Interracial Remarriage and Child Custody – Palmore v. Sidoti (1984)
Even after marriage bans were struck down, racial bias lingered in family law. In Palmore v. Sidoti, a white mother lost custody of her child because she had remarried a Black man. The state court claimed that the child might face social stigma and that this justified changing custody.
The Supreme Court reversed. Chief Justice Burger wrote that while private racial biases may persist in society, the law cannot give them official sanction. Courts cannot base custody decisions on race, even if they believe they’re protecting the child from prejudice.
The ruling clarified that racial bias (no matter how politely framed) has no place in the courtroom.
After Palmore: Can Race Ever Be Considered in Family Law?
In child custody: No. Courts cannot use race as a reason to deny custody to a parent.
In adoption: The rules are less clear. Some agencies consider racial and cultural background when placing children, especially in transracial adoptions. But these policies must be narrowly tailored and serve a compelling interest—they can’t simply assume that race-matching is best.
The Problem of Facial Neutrality
One of the hardest legal problems in racial equality law is what to do with laws that look neutral on their face—but aren’t. Defenders of segregation often pointed to the “equal application” of their laws. In Brown, Black and white students were both sent to separate schools. In Loving, both Black and white spouses were punished equally for crossing racial lines.
But the Court saw through that surface symmetry. It understood that these laws were built to reinforce a racial caste system. It’s not enough to ask whether a law treats everyone “the same”—we have to ask why the law was made and what it actually does in people’s lives.
The Court applied strict scrutiny because the laws were rooted in white supremacy. History and context matter. Equality isn’t just about facial neutrality—it’s about whether a law furthers or undermines the promise of equal citizenship.
Should All Racial Classifications Be Banned?
Some justices and scholars have argued for a total ban on any use of race by the government, even in policies designed to promote inclusion. Others argue that such a rule ignores history, and that sometimes, race-conscious measures are necessary to undo the effects of past discrimination.
The Court has never adopted a flat ban. Instead, it takes a case-by-case approach:
If a law treats people differently based on race, it faces strict scrutiny.
If the law disadvantages a racial minority group, it must be justified by a compelling interest.
Courts must examine the law’s historical and social context, not just its words.
This debate—between formal equality and substantive justice—remains one of the most contested issues in constitutional law.

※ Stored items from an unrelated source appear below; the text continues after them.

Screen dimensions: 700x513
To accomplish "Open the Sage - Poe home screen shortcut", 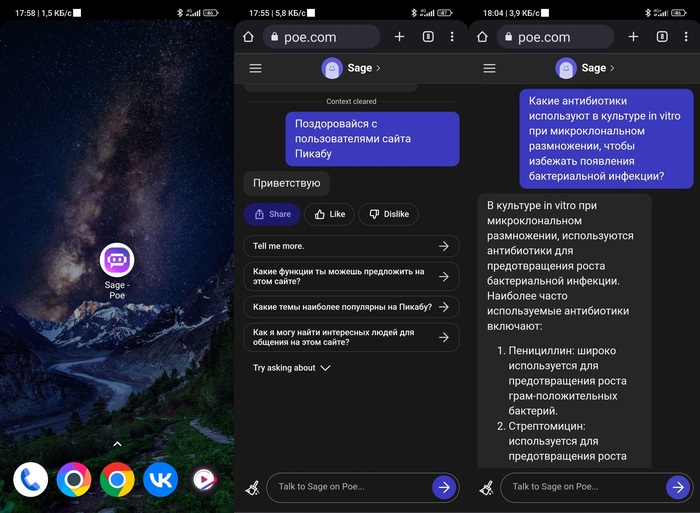I will point(117,261).
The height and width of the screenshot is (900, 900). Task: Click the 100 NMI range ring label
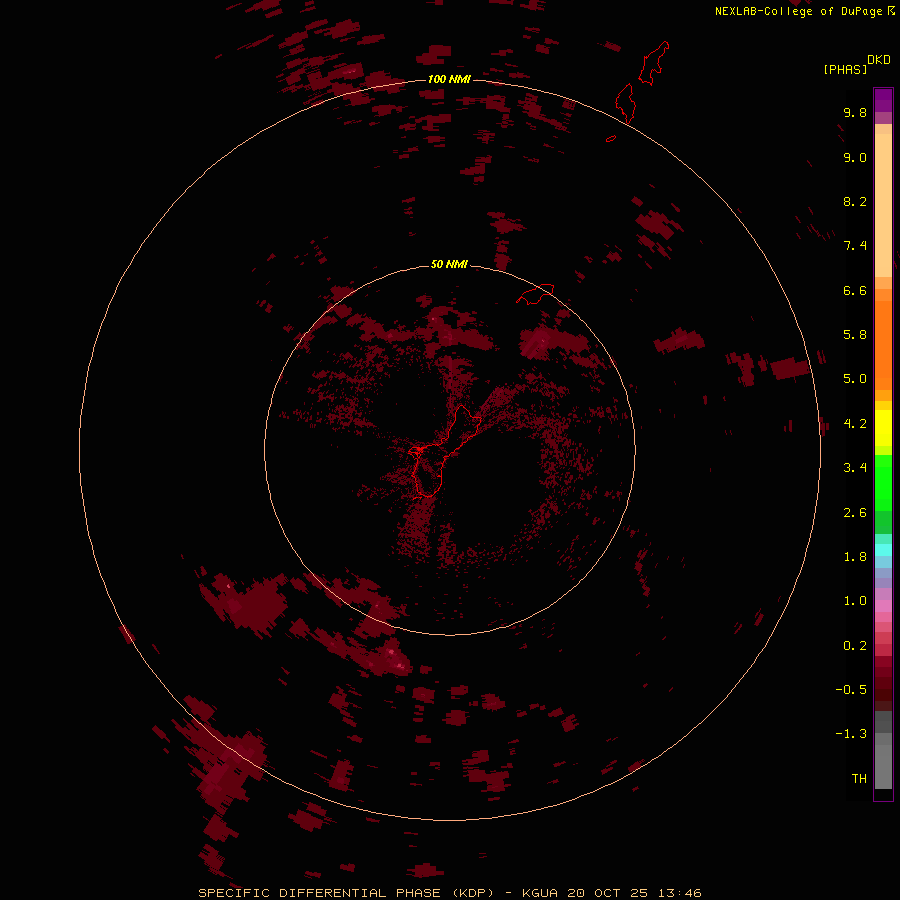(x=449, y=79)
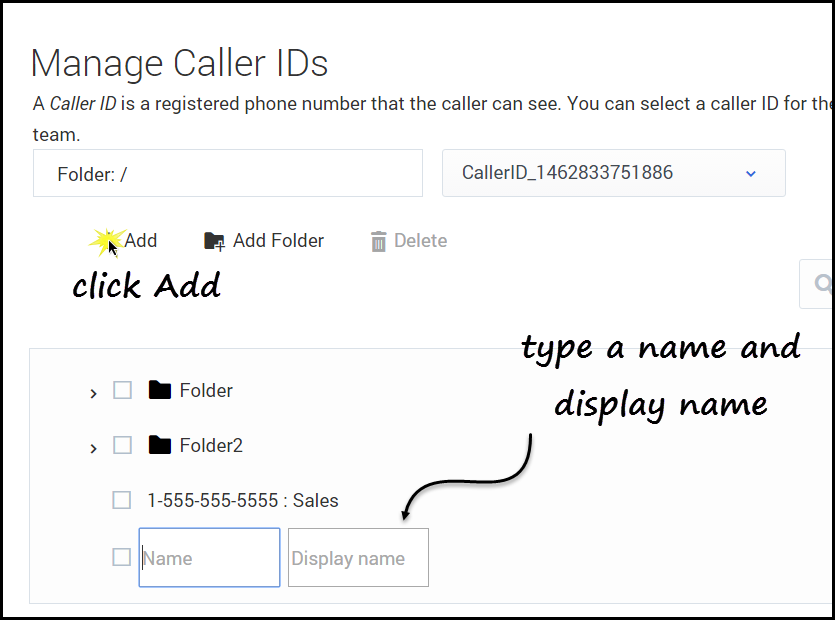835x620 pixels.
Task: Click the Add Folder label
Action: pyautogui.click(x=278, y=241)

But one lesson is clear: when laws divide people by race, the courts must look deeper than surface symmetry. They must ask: Who made the rule, and what world was it trying to preserve?
The idea that the ban on cross-racial cohabitation not truly being unequal because the rule applied equally to both races reminded me of the defense against Bostock v Clayton County. The dissenting opinion argued that firing an individual because of their sexuality does not violate the qual protection clause because 1) "sexuality" is not written as a protected classification, only sex is, and 2) the discrimination against gay employees was applied equally between gay/trans men and gay/trans women. It's a strange legal loophole, and takes a very "see-no-evil" approach to jurisprudence.